= Instructions for the task =
Go through the listing below and output exactly the line with "Task: Click the Install button for Mylar", the line with "Screen dimensions: 1412x818", and each line between; omit the rest.

= Records for this exercise =
* * * *
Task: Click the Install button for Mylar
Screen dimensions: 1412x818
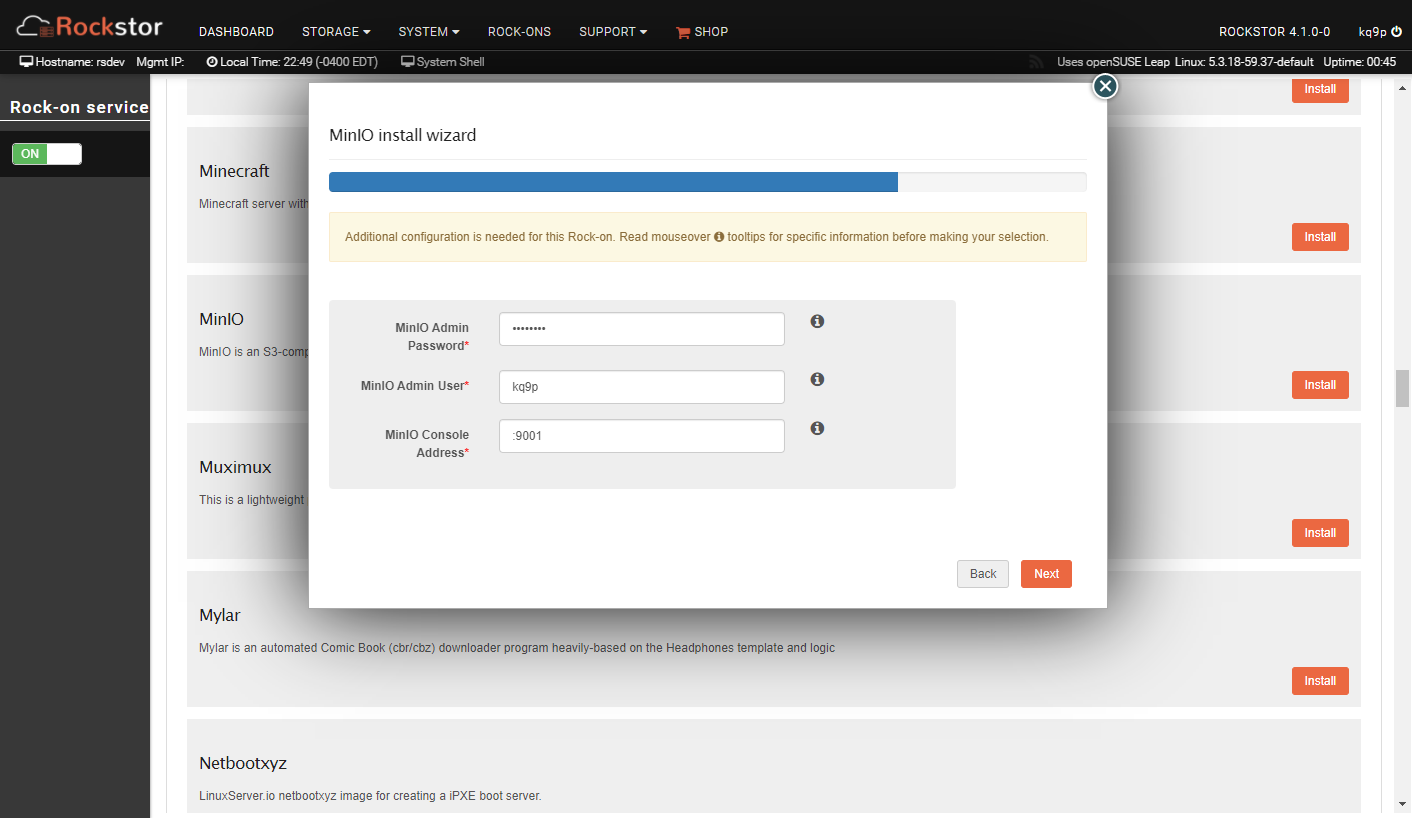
* * * *
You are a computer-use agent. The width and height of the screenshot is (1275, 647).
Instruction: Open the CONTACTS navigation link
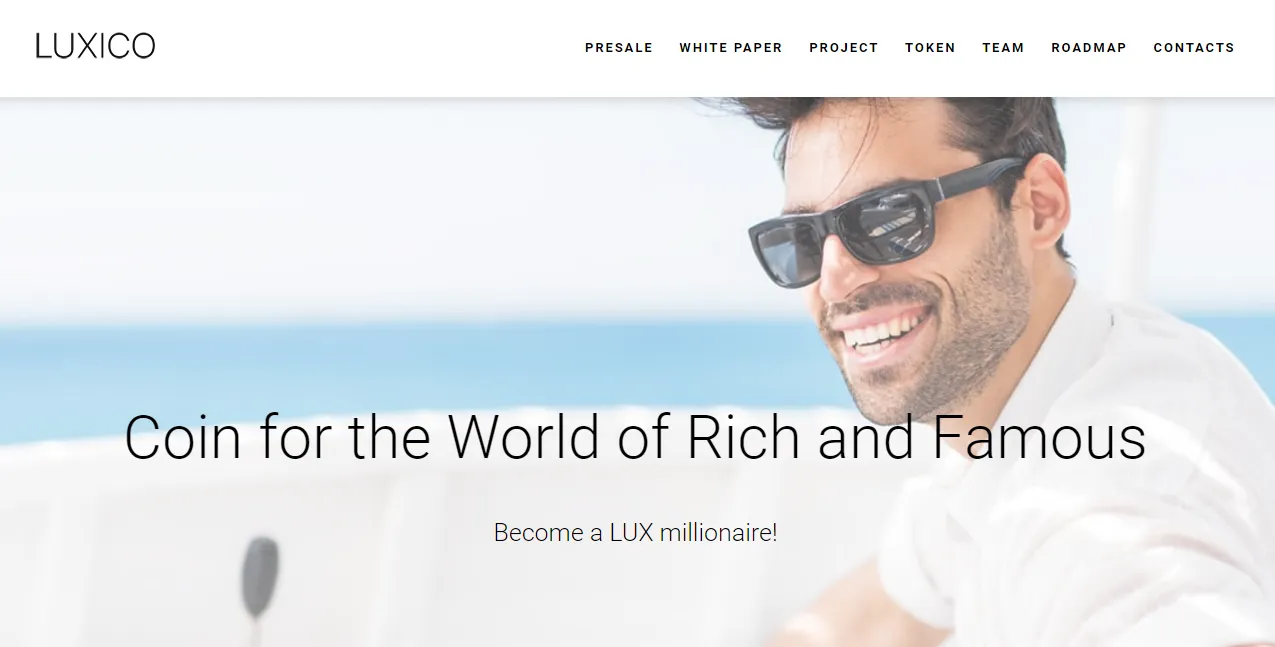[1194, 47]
* * * *
= Solution to the exercise =
Task: Click the Install button for Mylar
Screen dimensions: 1412x818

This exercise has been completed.